Making sense of it all
Press release issued: 13 September 2017
Over the last year, it sometimes seems as though society is changing so rapidly that it is hard to keep up. The EU referendum, the election of Donald Trump, the election, austerity… the list of big events keeps growing.
Now the University of Bristol is offering a short evening course, designed to help local people make sense of it all, and bring their own experiences and questions into the classroom.
‘Understanding Society’ starts at the beginning of October, and will meet on 15 Wednesday evenings (6pm to 9pm), finishing in February 2018.
The course is open to people of all ages, and no previous qualifications are required. The aim is to help adults in the local area to progress to further study, whether on the University’s Foundation in Arts and Humanities programme, or on a local Access course.
‘Understanding Society’ is being offered by the School for Policy Studies, which offers undergraduate degrees in Childhood Studies, Social Policy and Criminology.
The interactive course will consider topics from social inequalities to the general election, September 11th to the justice system, protest, the environment, and what it means to be part of society. It will also consider how policy can make a real difference to people’s lives, in good and bad ways.
Emily Moreton who is leading the course has her own experiences of studying as a mature student. She recently completed a PhD part-time, while also holding down three different part-time jobs.
“It was incredibly hectic and sometimes I only had one evening a week to be studying in,” said Emily.
“But I kept going, and I always felt engaged by my tutors and the issues I was researching. I hope to take the tutors who inspired me as a model for this course.
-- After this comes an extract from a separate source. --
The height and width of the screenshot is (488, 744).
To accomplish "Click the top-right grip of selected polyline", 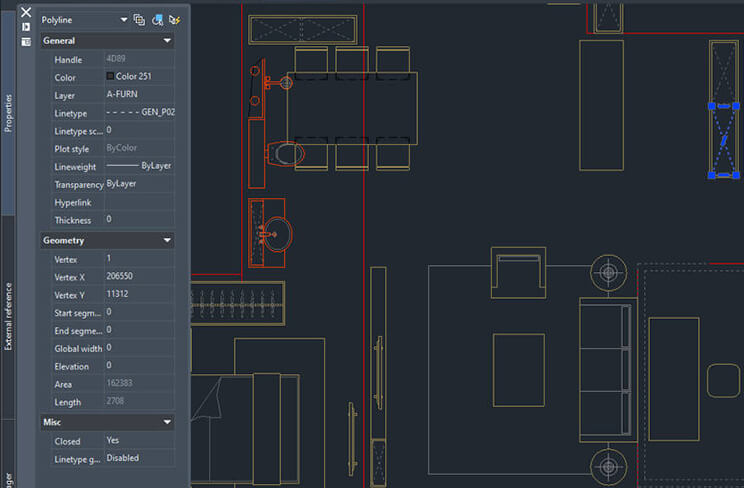I will point(739,105).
“For me, one of the best about being at university is the chance to meet people who have totally different experiences from mine, and being able to learn from each other.”
Emily’s PhD looked at the provision of services for victims of same-sex domestic violence. Her interest in the topic grew out of one of her part-time jobs, working with a local organisation that supported victims of domestic violence abuse. From this work, she discovered that there was often a gap in provision for victims of same-sex abuse.
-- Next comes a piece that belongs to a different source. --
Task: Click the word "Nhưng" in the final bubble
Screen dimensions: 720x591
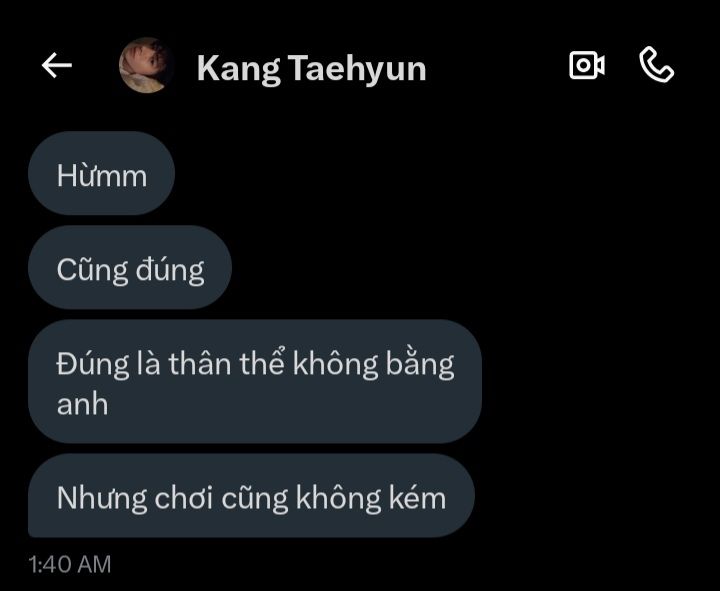Action: 102,499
Emily hopes that on the ‘Understanding Society’ course, students will also feel able to bring experiences from their life and work into the classroom.
“It’s really exciting for me to be part of this inaugural course, and the students who join us will be part of creating its content as well,” she said.
Whilst many often think of the typical university student as an 18-year-old who has recently completed A-Levels the course aims to recruit people of all ages.
Speaking from her own experience, Emily says that starting a new course can be nerve-wracking, especially if you haven’t been in education for some time.
“The course isn’t about how you did in school. Don’t be scared if you feel you’re not academic enough,” she added. “One of the joys of a course like this is that we will look at various theories, but we’ll test them against what you think about the world and what your experiences have been.”
Christina Pantazis Director of Learning & Teaching, School for Policy Studies, added: "I am very excited and proud that the School for Policy Studies is further opening up learning opportunities for local mature students. I expect to see a broad mix of students joining us and bringing their own knowledge and unique personal experiences to help develop a stimulating and challenging environment for learning at the University of Bristol."